Dumping of goods to hit local industry: Too many FTAs criticised



By Sabihuddin Ghausi


KARACHI, Nov 28: Pakistan’s policymakers unending appetite for signing free trade agreements (FTAs) with many countries was criticised at a WTO seminar on Tuesday organised by the directorate of Research and Training, Customs, at the Federation of Pakistan Chambers of Commerce and Industry.

“We have hardly ten items to offer for export and all of these are primary commodities and semi-processed goods,” Engineer M A Jabbar, a former vice-president of FPCCI remarked while pointing out that FTAs will provide opportunities to other countries to dump their goods at zero or low rate of duty.

“This hurts our industry whatsoever it is,” he said while making a specific reference to the recently concluded FTA with China.

He identified about ten items — all primary commodities and semi- processed goods — which constitute about $400 million segment of Pakistan’s export to China when all varieties of Chinese goods have literally flooded Pakistani markets.

In another context Jabbar pointed out that for last several years “our complaint” was that national resources were being eaten up by losing public sector entities — KESC, Wapda, Steel Mills — but now almost Rs100 billion is being provided to textiles and other private sector concerns not only to keep them afloat but to make these entities profitable.

Ms Musarrat Jabeen, Member Sales Tax, Central Board of Revenue, endorsed the view that the government’s subsidy to keep private sector business afloat was not sustainable and “it kills the competitive spirit of the business concern.”

She informed the businessmen that the officials involved in FTA negotiations with China took all care to safeguard Pakistan’s business interest and that the FTA should offer a way ahead for investment.

Engineer Jabbar, who heads the WTO cell in FPCCI, spoke at length on the difficult road taken by all the successive governments since 1995 to comply with all conditions of WTO but pointed out emphatically that Pakistan does not have a predictable economic model as it has to struggle to comply with the WTO, IMF and World Bank conditions at the same time.

Recalling, he said that Pakistan’s import-export trade virtually stagnated during 1995 to the year 1999 while the GDP was on downslide and unemployment was on the rise and the ratio of people living below the poverty line reached 40 per cent. Under the WTO, some 150 countries were expected to synchronise their laws in conformity to global requirements.

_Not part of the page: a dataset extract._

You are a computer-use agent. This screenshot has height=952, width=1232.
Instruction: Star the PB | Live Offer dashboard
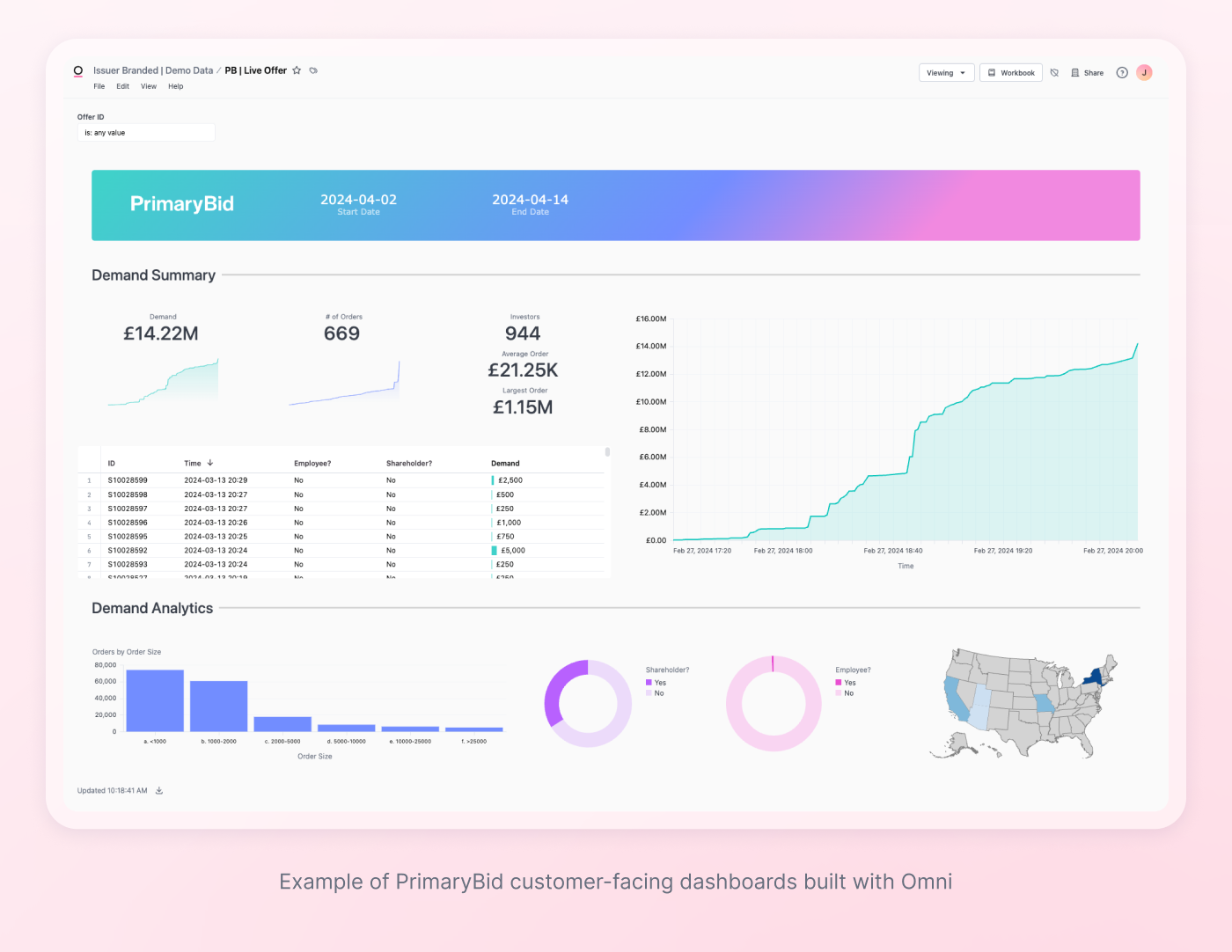pyautogui.click(x=297, y=70)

After the year 2000, the Pakistan government enforced TRIPS and TRIMS related laws and did other legislative work in the form of ordinances rather than through debates and discussions in the Parliament. The automobile sector and vendors managed to pressurise the government to circumvent WTO condition for two years after the year 2002.

A direct impact of the WTO, he said, is the widening of Pakistan’s trade imbalance from about $2 billion about five years ago to about $10 billion last year.

Mohammad Ashfaq, an official of the Customs, explained the structure and working of the WTO and the mechanism of dispute resolution.